# Semantic Description of `obialign` Package

The `obialign` package provides low-level utilities for efficient nucleotide sequence encoding and decoding, specifically designed for bioinformatics alignment tasks.

- **Core functionality**: Encodes IUPAC nucleotide symbols (including ambiguous codes like `R`, `Y`, `N`) into compact 4-bit binary representations.
- **Binary encoding scheme**: Each bit in a byte corresponds to one canonical nucleotide: A (bit 0), C (bit 1), G (bit 2), T (bit 3).  
- **Ambiguity support**: Codes like `R` (A/G) set both corresponding bits (`0b0101`).
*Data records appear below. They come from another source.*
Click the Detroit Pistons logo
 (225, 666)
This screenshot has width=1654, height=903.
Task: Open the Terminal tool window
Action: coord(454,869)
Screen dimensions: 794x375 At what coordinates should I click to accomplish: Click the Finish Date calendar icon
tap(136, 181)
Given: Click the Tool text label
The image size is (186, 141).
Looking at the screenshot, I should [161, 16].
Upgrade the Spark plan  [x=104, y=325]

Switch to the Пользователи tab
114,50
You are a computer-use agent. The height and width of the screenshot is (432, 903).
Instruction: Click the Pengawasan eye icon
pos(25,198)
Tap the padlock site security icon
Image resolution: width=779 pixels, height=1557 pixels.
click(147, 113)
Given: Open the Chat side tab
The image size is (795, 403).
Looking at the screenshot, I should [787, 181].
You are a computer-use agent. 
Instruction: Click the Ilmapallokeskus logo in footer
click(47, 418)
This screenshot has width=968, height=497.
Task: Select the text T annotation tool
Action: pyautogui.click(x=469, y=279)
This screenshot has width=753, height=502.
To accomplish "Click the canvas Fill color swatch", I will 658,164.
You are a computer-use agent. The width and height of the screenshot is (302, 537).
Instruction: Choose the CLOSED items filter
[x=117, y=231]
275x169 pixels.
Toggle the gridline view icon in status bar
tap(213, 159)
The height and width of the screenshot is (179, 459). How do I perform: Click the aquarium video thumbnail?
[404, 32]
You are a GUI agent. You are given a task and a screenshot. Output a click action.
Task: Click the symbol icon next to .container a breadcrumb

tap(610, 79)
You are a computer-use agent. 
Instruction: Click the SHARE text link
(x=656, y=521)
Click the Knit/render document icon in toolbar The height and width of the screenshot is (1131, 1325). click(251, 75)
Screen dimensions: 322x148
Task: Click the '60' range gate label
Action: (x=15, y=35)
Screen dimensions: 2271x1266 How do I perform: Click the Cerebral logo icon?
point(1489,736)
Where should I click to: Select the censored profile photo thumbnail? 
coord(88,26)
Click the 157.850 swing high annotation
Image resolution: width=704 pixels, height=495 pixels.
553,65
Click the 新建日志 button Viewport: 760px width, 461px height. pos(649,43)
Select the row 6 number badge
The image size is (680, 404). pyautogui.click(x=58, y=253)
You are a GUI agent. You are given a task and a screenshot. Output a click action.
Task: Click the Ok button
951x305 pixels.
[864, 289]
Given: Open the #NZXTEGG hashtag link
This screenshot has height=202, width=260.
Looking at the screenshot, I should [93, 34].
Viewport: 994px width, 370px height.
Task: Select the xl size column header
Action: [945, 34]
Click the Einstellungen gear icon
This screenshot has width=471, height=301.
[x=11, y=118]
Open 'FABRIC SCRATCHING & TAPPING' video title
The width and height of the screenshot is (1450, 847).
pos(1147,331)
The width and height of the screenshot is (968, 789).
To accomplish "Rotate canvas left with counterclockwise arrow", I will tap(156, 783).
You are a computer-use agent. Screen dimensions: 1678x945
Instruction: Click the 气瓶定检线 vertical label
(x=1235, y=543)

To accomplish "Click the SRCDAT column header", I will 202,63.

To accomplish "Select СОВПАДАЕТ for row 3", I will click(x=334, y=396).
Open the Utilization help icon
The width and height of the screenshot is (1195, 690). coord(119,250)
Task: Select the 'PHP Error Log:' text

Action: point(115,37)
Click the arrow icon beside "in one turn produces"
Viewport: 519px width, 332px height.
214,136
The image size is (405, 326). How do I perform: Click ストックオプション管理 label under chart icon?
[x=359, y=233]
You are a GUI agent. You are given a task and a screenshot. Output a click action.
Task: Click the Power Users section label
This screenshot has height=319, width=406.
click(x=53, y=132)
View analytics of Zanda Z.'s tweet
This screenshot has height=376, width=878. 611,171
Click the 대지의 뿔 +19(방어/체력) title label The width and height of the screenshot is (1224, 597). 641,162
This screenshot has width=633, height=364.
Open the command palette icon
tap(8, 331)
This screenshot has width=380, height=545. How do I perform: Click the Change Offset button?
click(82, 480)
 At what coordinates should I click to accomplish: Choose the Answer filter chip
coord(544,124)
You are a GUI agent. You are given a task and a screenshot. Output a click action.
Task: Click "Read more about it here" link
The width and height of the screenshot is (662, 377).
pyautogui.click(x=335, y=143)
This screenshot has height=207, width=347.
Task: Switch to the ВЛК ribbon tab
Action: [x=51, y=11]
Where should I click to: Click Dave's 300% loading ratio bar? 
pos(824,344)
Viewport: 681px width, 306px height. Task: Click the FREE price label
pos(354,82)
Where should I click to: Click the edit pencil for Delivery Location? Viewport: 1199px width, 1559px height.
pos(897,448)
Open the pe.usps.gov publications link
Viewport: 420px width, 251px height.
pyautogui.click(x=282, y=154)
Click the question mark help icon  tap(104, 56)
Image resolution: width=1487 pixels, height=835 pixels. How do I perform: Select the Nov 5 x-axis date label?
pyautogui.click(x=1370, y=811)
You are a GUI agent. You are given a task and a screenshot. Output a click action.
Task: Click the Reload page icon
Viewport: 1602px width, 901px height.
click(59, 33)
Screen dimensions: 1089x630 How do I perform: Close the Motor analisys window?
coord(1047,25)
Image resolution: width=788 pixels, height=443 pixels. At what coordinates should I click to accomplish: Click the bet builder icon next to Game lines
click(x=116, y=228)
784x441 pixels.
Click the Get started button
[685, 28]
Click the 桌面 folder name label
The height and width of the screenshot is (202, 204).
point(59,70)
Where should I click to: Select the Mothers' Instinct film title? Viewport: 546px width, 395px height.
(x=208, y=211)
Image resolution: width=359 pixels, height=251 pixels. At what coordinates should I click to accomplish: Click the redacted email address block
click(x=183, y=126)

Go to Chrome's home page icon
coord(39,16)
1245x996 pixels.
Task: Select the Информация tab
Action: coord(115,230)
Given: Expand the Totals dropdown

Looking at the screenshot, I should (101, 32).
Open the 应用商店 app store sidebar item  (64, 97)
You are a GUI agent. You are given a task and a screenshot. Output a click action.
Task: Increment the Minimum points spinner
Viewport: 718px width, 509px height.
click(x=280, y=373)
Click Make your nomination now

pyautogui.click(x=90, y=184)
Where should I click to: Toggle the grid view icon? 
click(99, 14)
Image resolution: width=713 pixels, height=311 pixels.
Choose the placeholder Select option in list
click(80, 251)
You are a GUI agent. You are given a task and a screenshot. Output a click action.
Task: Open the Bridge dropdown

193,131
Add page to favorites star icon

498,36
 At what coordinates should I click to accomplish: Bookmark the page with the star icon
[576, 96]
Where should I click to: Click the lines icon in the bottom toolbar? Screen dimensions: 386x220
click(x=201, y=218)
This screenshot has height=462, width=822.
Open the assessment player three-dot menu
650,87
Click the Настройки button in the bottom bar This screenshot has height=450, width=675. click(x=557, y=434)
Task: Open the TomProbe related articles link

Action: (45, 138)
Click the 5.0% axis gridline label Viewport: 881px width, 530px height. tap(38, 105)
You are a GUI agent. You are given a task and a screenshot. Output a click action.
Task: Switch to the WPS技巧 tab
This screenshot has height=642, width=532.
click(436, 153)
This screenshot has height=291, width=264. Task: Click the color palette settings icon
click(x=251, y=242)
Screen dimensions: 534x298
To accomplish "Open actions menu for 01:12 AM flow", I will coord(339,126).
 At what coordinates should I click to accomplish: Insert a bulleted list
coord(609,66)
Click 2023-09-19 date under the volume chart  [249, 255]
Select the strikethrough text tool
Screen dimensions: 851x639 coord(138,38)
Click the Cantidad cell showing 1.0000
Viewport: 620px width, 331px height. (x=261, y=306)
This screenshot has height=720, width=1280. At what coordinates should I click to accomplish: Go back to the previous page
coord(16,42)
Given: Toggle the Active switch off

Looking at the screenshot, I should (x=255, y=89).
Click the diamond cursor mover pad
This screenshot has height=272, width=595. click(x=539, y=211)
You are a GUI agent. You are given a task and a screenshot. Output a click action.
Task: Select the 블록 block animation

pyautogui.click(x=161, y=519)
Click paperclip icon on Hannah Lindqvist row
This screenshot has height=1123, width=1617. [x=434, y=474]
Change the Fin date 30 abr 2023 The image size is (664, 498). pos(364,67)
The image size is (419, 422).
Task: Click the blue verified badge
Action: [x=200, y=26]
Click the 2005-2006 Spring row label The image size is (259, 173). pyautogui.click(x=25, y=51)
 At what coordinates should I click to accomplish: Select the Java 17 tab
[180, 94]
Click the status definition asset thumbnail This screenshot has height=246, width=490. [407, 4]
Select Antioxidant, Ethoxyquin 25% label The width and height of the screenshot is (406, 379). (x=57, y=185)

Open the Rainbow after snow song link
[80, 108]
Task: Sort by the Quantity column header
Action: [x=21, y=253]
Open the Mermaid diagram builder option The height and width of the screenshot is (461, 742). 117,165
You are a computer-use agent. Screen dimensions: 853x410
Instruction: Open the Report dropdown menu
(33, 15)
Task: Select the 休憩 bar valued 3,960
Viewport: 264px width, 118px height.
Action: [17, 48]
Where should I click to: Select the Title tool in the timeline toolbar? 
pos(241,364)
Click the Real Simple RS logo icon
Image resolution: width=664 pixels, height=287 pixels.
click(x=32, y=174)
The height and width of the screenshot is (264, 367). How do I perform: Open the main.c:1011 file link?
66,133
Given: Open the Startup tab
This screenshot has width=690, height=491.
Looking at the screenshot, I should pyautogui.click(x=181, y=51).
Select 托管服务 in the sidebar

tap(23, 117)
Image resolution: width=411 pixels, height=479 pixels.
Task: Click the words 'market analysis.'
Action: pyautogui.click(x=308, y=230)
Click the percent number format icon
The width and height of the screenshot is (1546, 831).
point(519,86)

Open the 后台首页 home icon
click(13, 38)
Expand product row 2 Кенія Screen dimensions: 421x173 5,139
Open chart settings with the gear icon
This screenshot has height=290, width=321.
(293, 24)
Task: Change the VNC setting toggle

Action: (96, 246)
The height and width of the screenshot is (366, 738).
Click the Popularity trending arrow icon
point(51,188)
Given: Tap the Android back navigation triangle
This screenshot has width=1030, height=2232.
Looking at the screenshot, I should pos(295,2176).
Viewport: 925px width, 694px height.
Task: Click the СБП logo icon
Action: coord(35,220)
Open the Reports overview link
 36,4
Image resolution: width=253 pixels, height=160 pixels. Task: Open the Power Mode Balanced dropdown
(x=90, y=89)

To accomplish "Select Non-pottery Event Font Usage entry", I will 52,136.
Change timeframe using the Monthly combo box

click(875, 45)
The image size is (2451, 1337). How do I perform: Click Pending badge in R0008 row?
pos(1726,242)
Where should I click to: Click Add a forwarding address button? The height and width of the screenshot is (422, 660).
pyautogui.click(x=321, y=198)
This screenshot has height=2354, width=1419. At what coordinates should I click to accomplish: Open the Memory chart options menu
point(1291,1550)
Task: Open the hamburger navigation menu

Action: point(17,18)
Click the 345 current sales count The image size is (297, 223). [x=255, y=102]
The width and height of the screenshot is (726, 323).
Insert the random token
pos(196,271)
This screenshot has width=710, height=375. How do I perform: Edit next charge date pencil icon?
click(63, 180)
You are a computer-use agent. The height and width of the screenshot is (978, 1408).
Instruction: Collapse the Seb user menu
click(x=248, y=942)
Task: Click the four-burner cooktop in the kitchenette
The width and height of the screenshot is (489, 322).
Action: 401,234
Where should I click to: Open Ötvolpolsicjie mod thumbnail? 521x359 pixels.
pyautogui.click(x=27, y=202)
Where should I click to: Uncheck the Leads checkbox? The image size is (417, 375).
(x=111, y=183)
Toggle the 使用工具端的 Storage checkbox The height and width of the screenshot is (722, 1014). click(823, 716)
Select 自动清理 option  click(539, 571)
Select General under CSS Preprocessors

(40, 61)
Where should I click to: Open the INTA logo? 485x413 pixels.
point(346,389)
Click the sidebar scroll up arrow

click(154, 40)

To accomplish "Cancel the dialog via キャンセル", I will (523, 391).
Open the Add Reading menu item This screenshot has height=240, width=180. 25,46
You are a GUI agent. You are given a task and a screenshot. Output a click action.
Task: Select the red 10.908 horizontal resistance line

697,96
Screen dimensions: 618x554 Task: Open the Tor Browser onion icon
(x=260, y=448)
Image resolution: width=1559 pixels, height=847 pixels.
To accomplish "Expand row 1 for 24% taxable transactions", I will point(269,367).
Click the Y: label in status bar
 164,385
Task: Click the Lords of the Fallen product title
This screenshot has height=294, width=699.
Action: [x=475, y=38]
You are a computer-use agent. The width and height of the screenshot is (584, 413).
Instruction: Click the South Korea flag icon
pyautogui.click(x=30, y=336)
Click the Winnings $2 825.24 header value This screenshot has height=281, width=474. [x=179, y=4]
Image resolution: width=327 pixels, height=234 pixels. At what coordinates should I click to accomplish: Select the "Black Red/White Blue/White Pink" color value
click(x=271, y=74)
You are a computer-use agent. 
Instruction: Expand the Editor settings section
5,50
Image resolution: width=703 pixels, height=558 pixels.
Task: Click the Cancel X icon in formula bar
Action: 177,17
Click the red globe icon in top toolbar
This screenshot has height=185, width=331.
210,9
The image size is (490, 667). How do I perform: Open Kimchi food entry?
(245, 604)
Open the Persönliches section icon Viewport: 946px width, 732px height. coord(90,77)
Fully ambiguous `N` sets all four bits (`0b1111`).
- **Gap/missing handling**: Symbols `.` and `-`, as well as non-nucleotide characters, map to `0b0000`.
- **Memory efficiency**: The encoding avoids allocations via optional buffer reuse.
- **Lookup tables**:
  - `_FourBitsBaseCode`: Maps ASCII nucleotide characters (lowercased via `nuc & 31`) to their binary code.
  - `_FourBitsBaseDecode`: Inverse mapping for human-readable output (not exported, used internally).
- **Integration**: Works with `obiseq.BioSequence`, a generic biological sequence container from the OBITools4 ecosystem.

The `Encode4bits` function enables fast, space-efficient sequence processing—ideal for high-throughput sequencing data where alignment speed and memory usage are critical.